▶ _Page excerpt_:
————————
# I Went Crazy



## Mitts & Tess (Sep 4, 2004)

Kitten season is upon us. I'm down to my last kitten collars I order from Etsy. I went on Etsy and order 50 more collars!!!!

Ive tried other collars but they are too stiff and this artist on Etsy makes soft fabric collars, in 5-8 inches, that are easy on a kittens neck. She has soooo many cute fabrics to choose from.

Recently I had an adoption of one of my kittens, Gracie. The cute young couple asked if the collar came with the kitten. It was one of Pawsn Tails collars. Yes!

Take a look at all the cute collars available. FYI the owner of the shop use to be on CF in 2007. That is how I found her shop originally!


















https://www.etsy.com/shop/PawsnTails?section_id=5572190&ref=shopsection_leftnav_1


----------



## NOLAKitties (May 30, 2013)

My cats are not wearing collars anymore. Angelo had collars when he was younger. It was very useful for us. He was a one of those Houdini - escape artist teenager cats.


----------



## Mitts & Tess (Sep 4, 2004)

We encourage all adopter to keep our collars on the cats and kittens they adopt. Just because your not use to making sure the door is closed and weve had cats get out and lost from new adopters houses.


----------



## BrittyBear (Feb 4, 2014)
————————
▶ _Material supplied_:

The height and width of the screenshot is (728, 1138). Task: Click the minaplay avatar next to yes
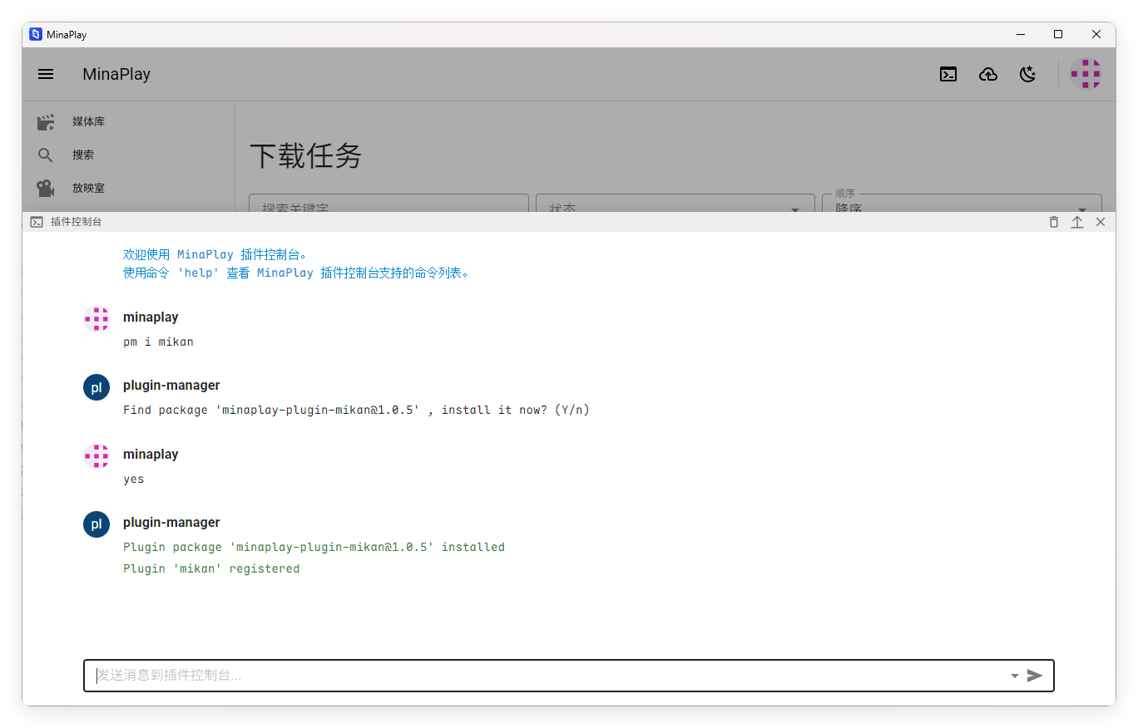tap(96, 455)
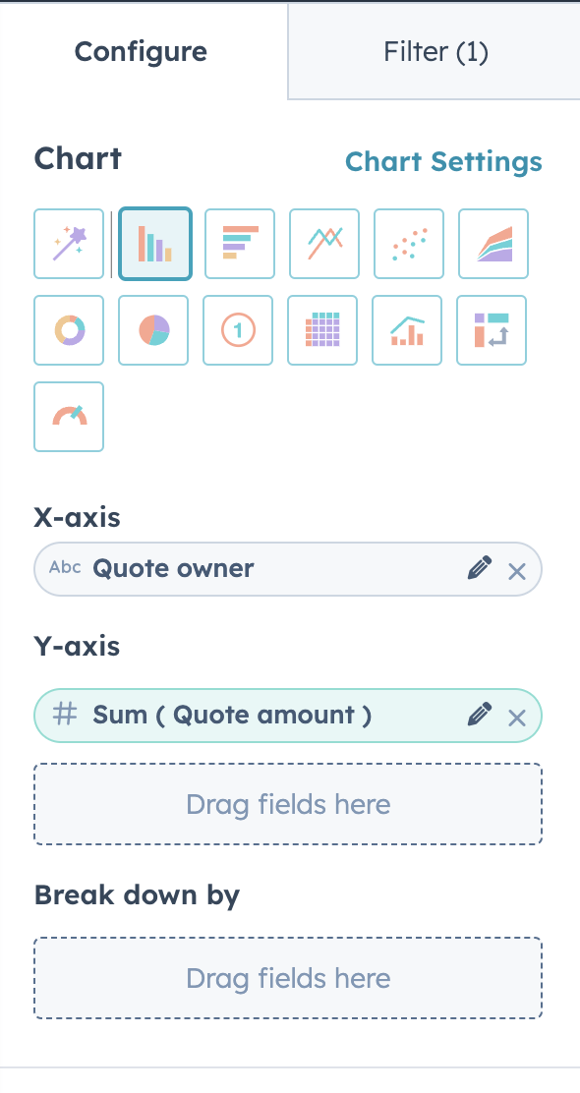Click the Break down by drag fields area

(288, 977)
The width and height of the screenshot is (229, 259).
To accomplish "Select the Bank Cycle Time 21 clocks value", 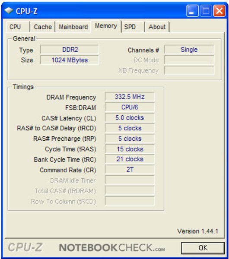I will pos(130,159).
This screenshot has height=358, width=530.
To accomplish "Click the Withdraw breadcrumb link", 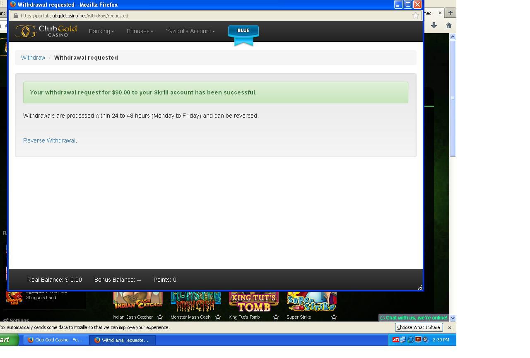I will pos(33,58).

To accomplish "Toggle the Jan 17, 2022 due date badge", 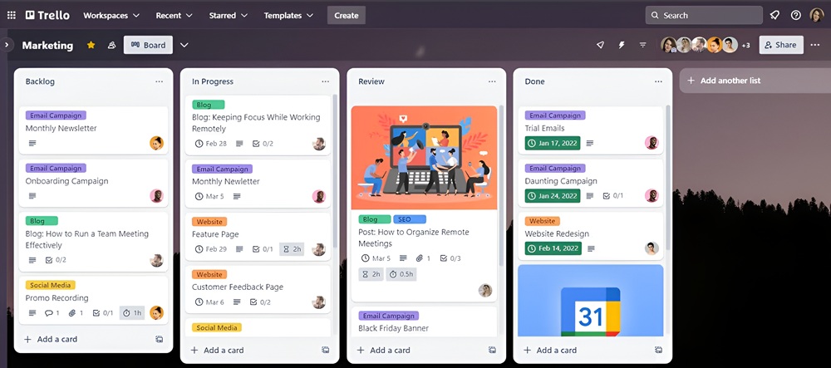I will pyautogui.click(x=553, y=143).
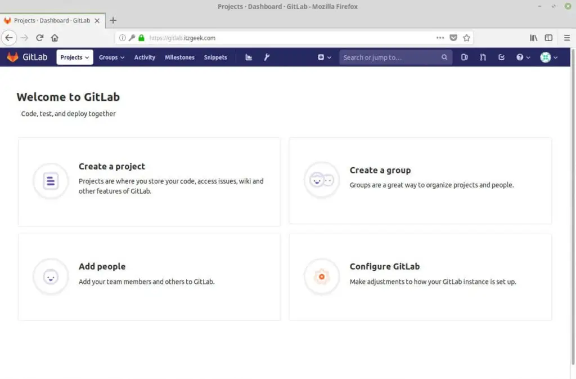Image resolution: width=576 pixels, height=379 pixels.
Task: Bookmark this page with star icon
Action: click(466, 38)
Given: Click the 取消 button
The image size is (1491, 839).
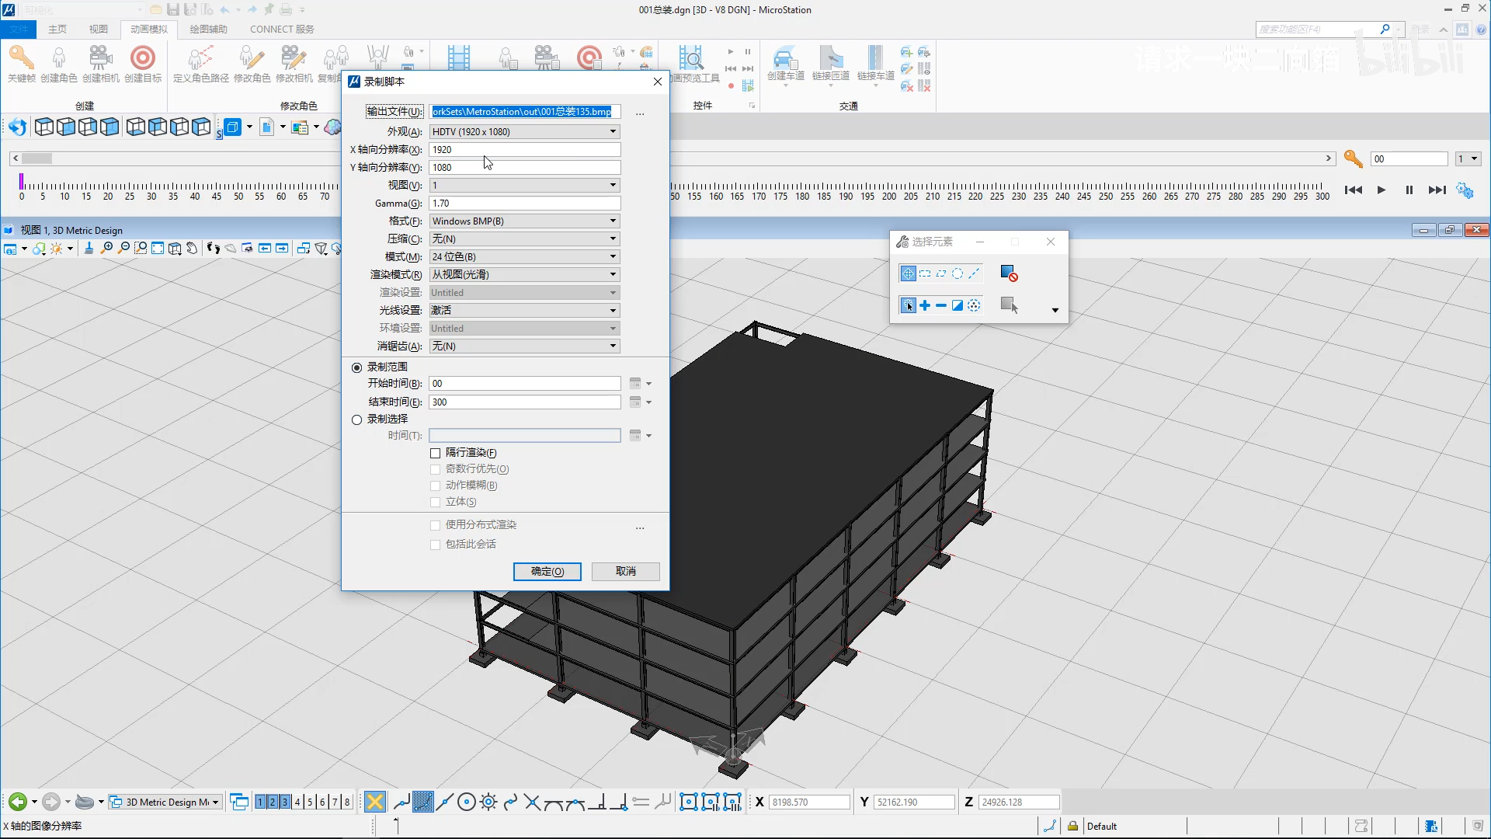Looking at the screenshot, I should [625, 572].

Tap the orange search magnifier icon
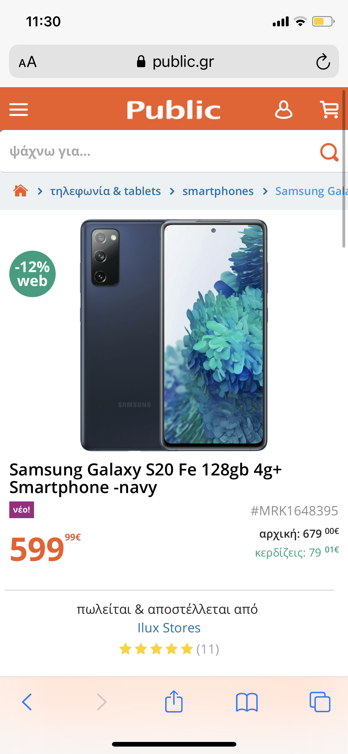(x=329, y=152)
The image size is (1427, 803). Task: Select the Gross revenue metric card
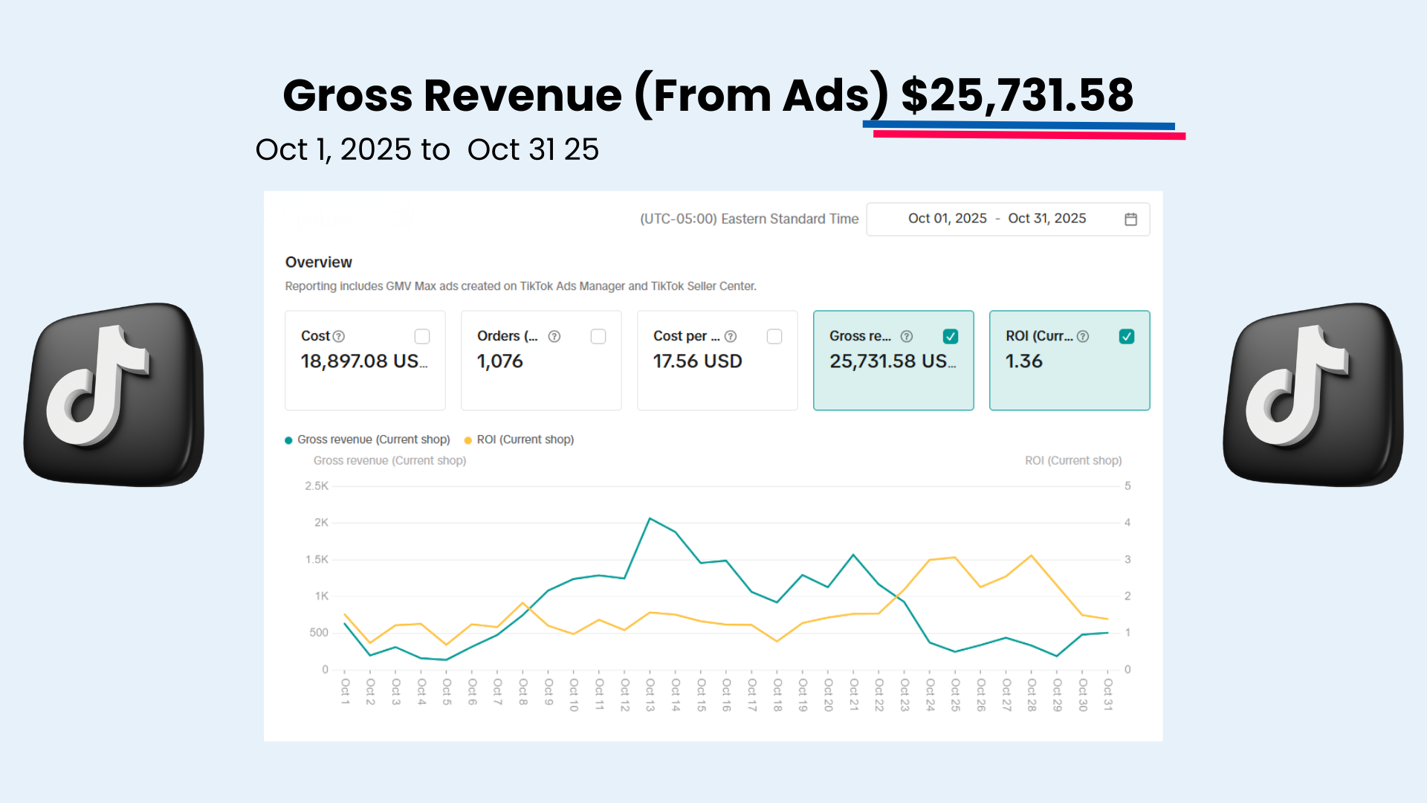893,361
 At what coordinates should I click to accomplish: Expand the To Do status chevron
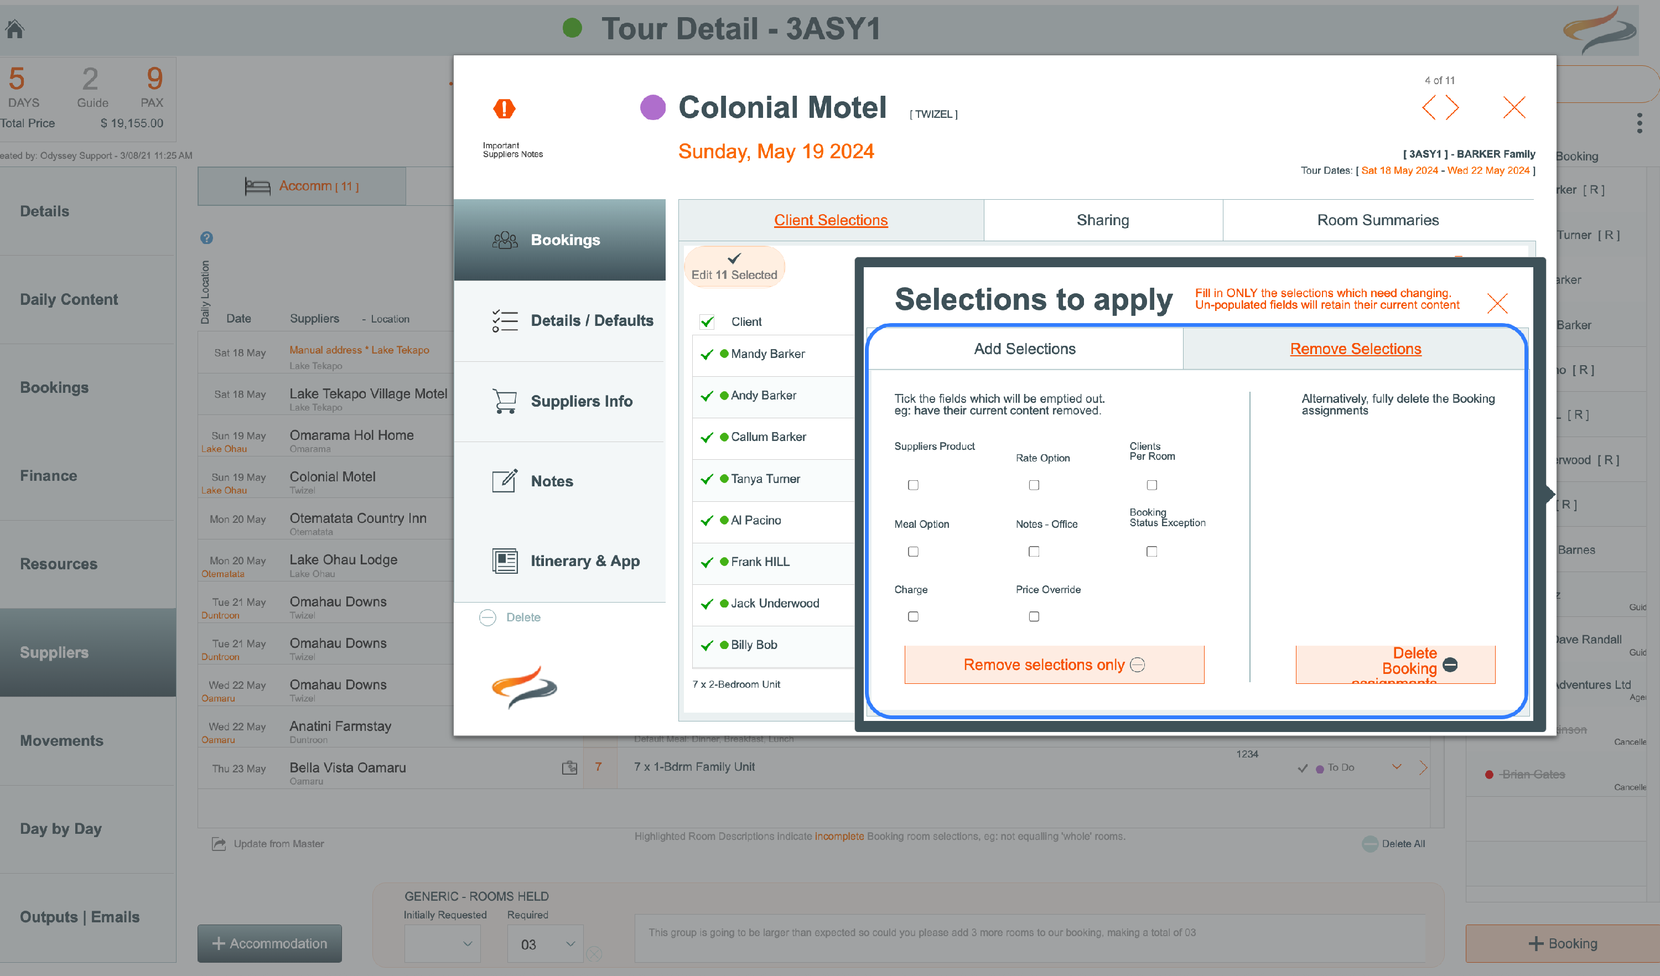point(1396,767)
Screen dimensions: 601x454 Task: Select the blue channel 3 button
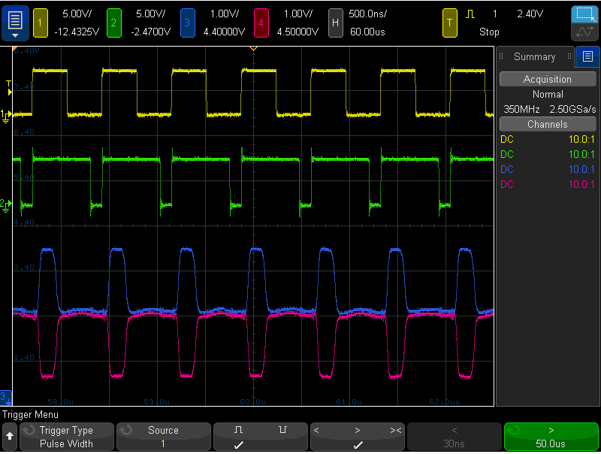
————————
▶ _Stated task_: Carry on the forum thread about kitten collars from where it stops.

▶ _Task output_:
I want collars for my cats. Its just so hard to find cute ones that are also "manly!" xD I dont think Mystery would find it amusing if i put a flower collar on him xD lolz

Sent from Petguide.com Free App


----------



## Mochas Mommy (Dec 9, 2013)

Those are adorable! 

Mocha always wore a red collar; a few months before she passed, the clasp wore out so she got a pretty purple one with her name tag. I glued her red collar shut and it is now around her urn. I wear her purple collar with name tag as a bracelet 24/7 (except for baths, dishes, and anything else wet).....when my new cat finds me, I am hoping I have the strength to pass the collar on to him/her. Interestingly, everyone loves my "bracelet" and it has opened a lot of conversations....


----------



## spirite (Jul 31, 2012)

FIFTY cat collars!! Those are really beautiful collars - etsy's such a great site. 

Mochas Mommy, that's so sweet. What a lovely idea to wear her collar as a bracelet!


----------



## gizmothecat (Jun 26, 2013)

Both gizmo and mr marshall have rhinestone collars  but they never wear them


----------



## Marcia (Dec 26, 2010)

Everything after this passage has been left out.